Disabled students and volunteers celebrate 15 yrs in Classroom of Love

November 25, 2015
Students and volunteers of the East Los Angeles branch of Classroom of Love

Students and volunteers of the East Los Angeles branch of Classroom of Love lift up a giant soccer ball.

By The Korea Times Los Angeles staff

The volunteers said they went to go help the children but came out as better people.

The mothers heard there was a Saturday school for disabled children and came out having received more than they had ever imagined.

That’s the magic of the “Classroom of Love,” known as Class AGAPE, which met its 15th-year anniversary this year.

The classroom, operated under the Milal Mission in Southern California, started in Orange County at the turn of the century. In following years, the program expanded to Los Angeles and East Los Angeles. Now it’s available in Irvine and Torrance.

For Helen, who is the mother of a classroom student, 20-year-old John Lee, the anniversary is as special as any.

She first arrived at the classroom, holding 8-year-old John’s hand, in 2003. In the dozen years since Helen and John’s first visit, the number of students has grown. The classroom has introduced a variety of programs. There are more volunteers.

A few years ago, she found herself in tears at an event that gathered all students and teachers from each branch to watch videos of the classroom.

“I cried thinking, ‘He grew up here.
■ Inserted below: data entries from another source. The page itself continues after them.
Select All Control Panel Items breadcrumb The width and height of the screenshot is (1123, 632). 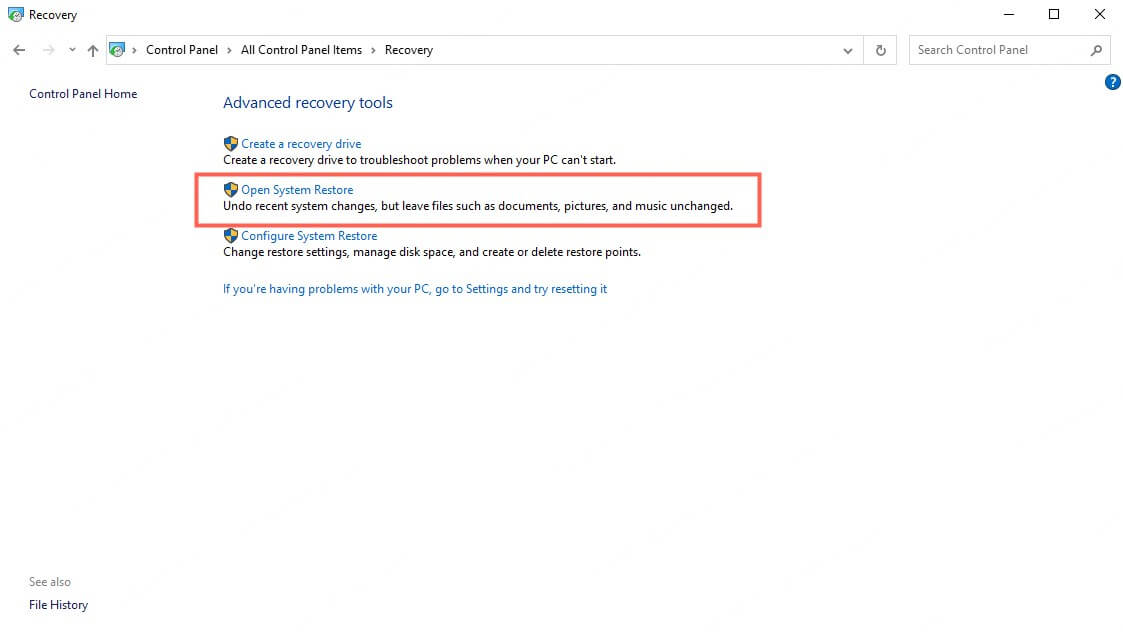point(301,50)
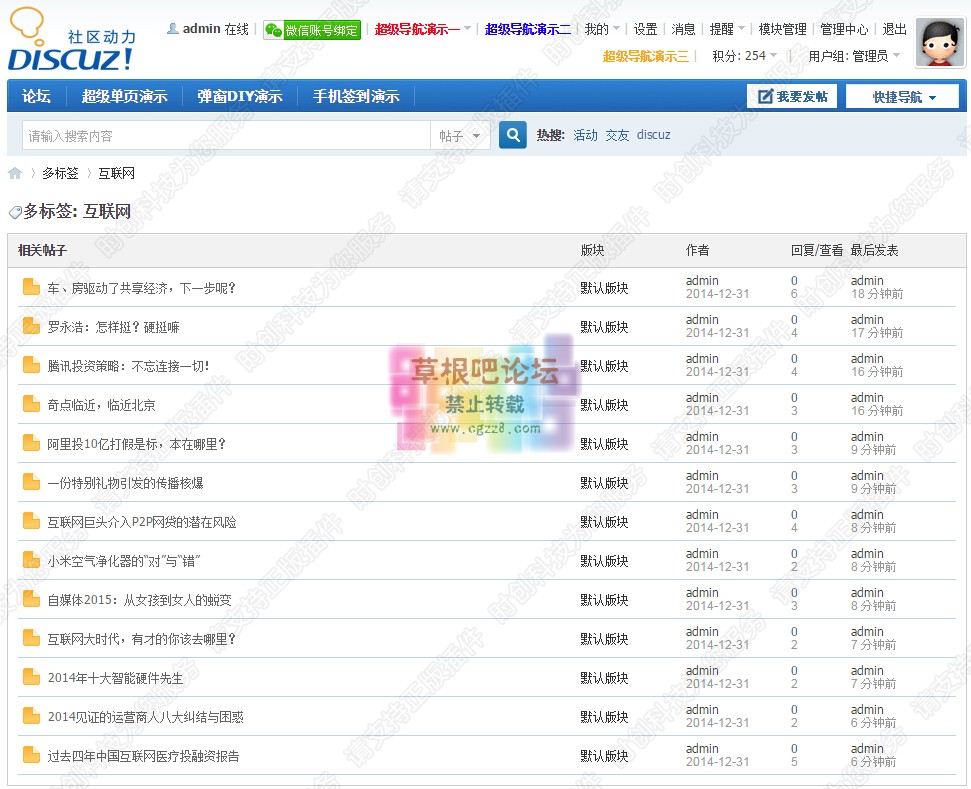The image size is (971, 789).
Task: Click the folder icon beside 奇点临近 post
Action: [29, 404]
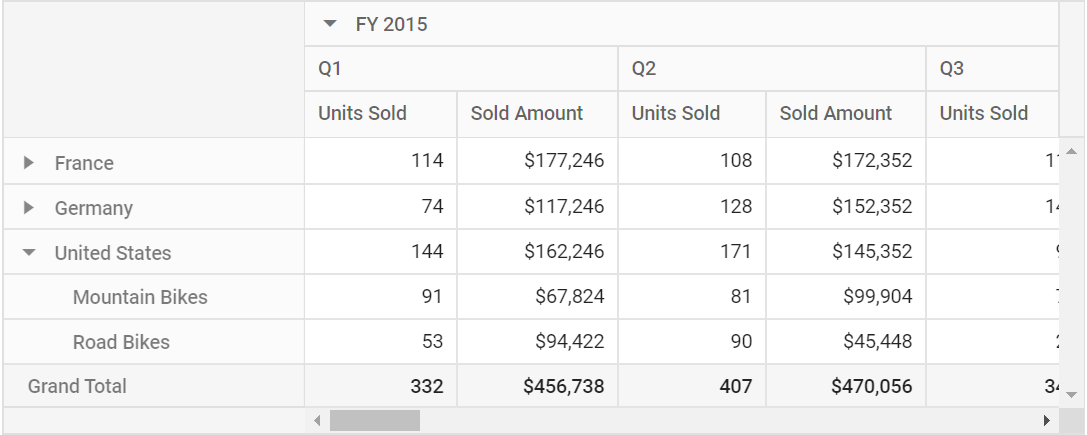This screenshot has height=435, width=1087.
Task: Click the Grand Total row label
Action: [x=77, y=386]
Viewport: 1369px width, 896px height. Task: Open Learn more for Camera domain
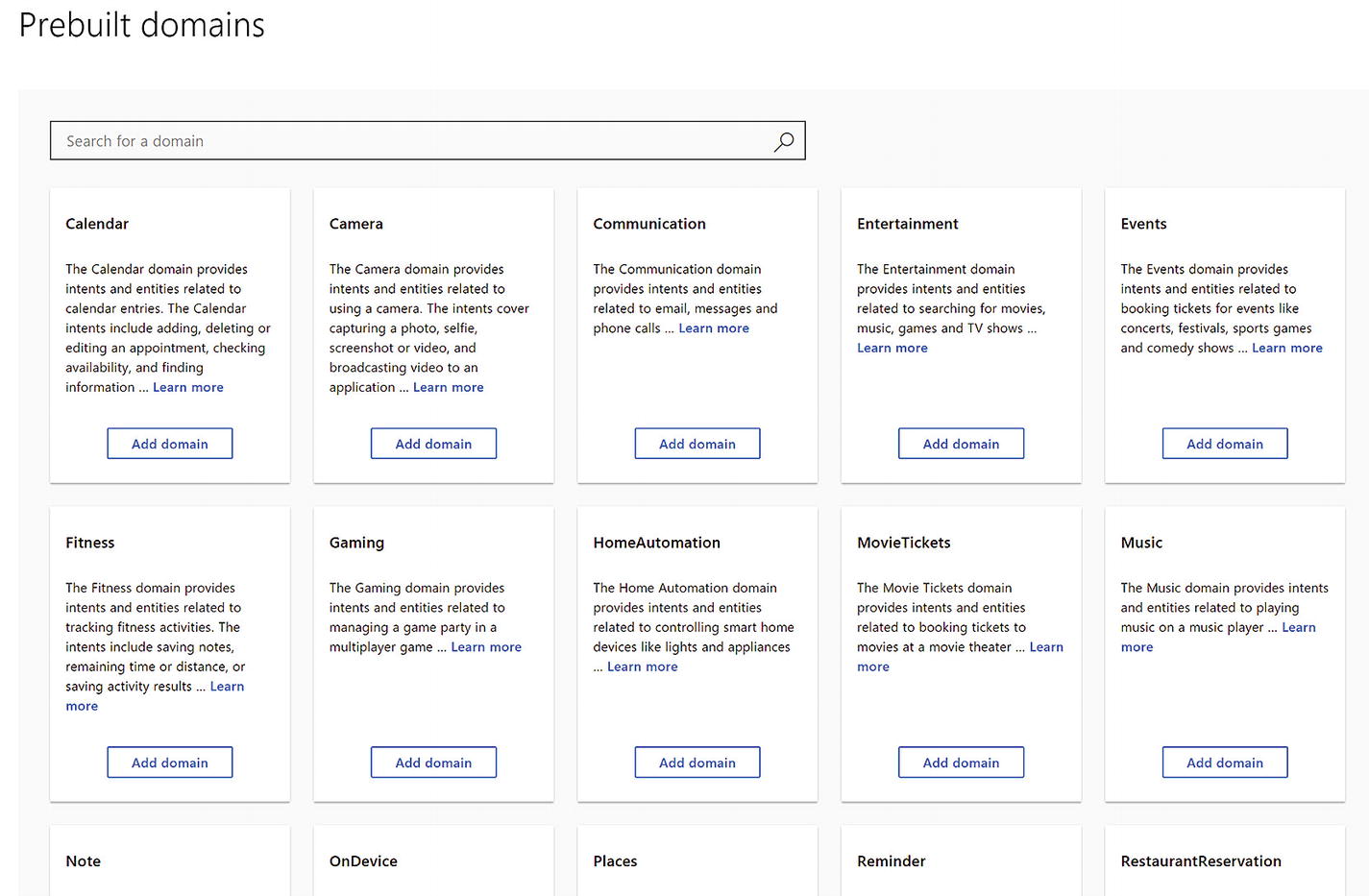coord(449,387)
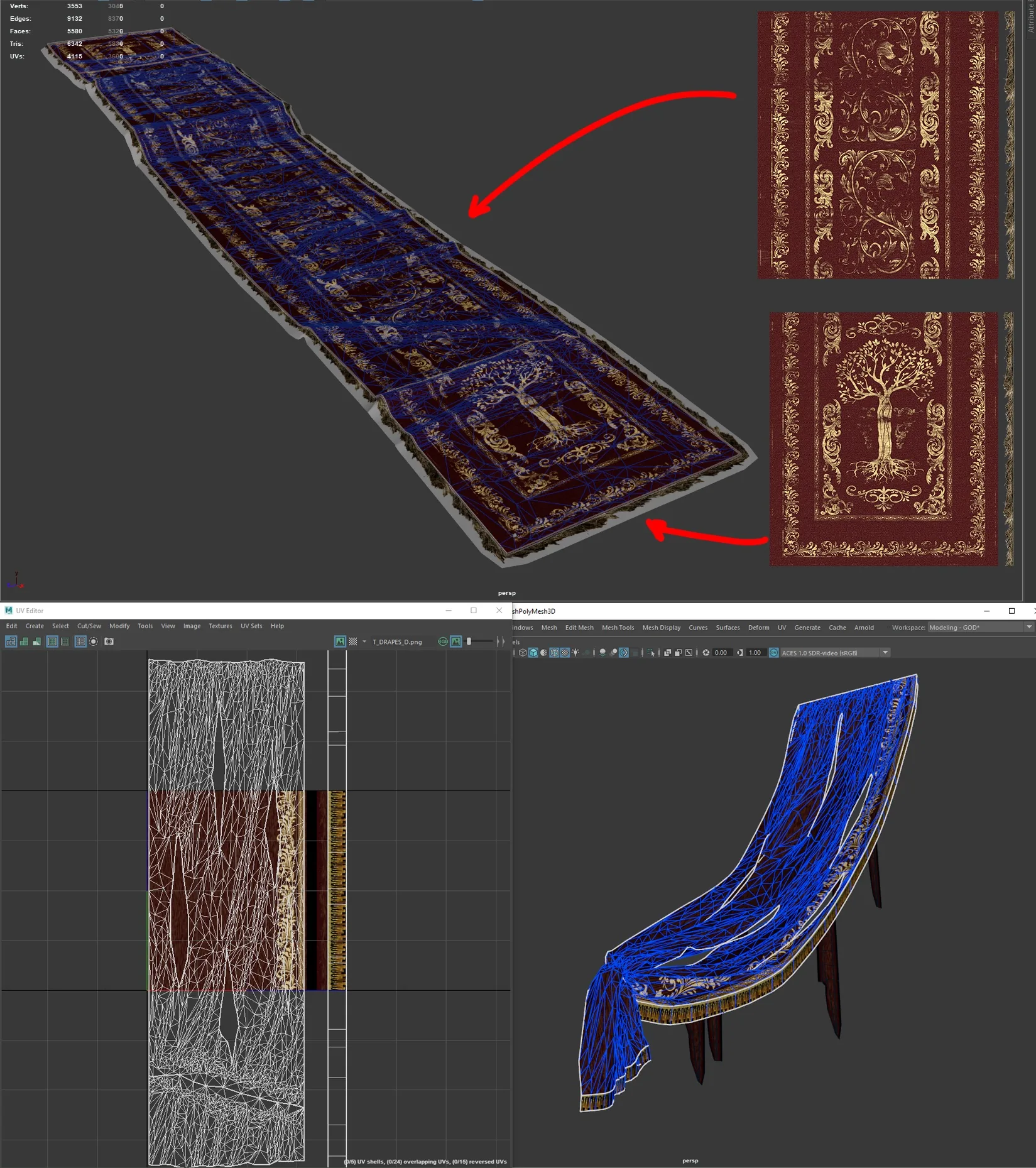Click the isolate select circle icon
Screen dimensions: 1036x1168
94,641
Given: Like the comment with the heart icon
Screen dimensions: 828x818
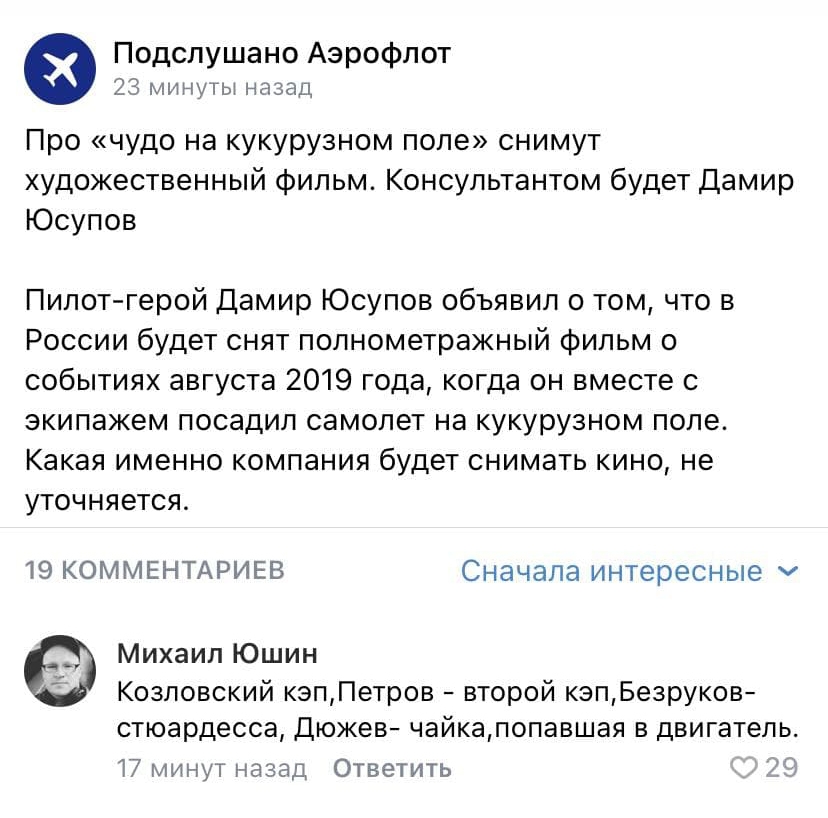Looking at the screenshot, I should [x=743, y=768].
Our John became a young man inside the Classroom of Love,’” Helen Lee said. “Until now, this place has never once asked a single thing of us. I’m so thankful to have only received.”

Oh Soo-hee is the mother of 11-year-old Joseph Kim, a student at the Irvine classroom.

Joseph, who has two older siblings, had always wanted to try music, taekwondo and go to summer camp, but those weren’t easy activities to provide a child with his disability.

“Joseph got to try orchestra and taekwondo through volunteers who came to the classroom, and they even brought in a music healing teacher,” Oh said. “I received a letter from a high school student volunteer who helped my son during summer camp. He said he was scared to work with the disabled but that, thanks to Joseph, he realized he’s also a part of our community. I was thankful, too.”

Mothers call the classroom a place of rest. It’s the only place they can trust to take care of their children. For parents with disabled children, even schools can’t provide that kind of reassurance.

Volunteers, in turn, thank the parents for putting that trust in their hands. They say it’s a chance for them to grow and learn.

Volunteering at the classroom helped Jennifer Kang, now head teacher of the Torrance program, choose her life path.

She first started working with the children as a sophomore in high school. Eventually, she enrolled in Cal State LA to study special education.

“The help of countless volunteers has helped Classroom of Love grow as it has,” said Sara Lee, education director. She is also a former volunteer. “Although there are difficult moments, student volunteers grow through them.”

The Classroom of Love opens every Saturday from 10 a.m. to 3 p.m. It is currently looking for volunteers, high school freshmen and sophomores, to join its 2016 team.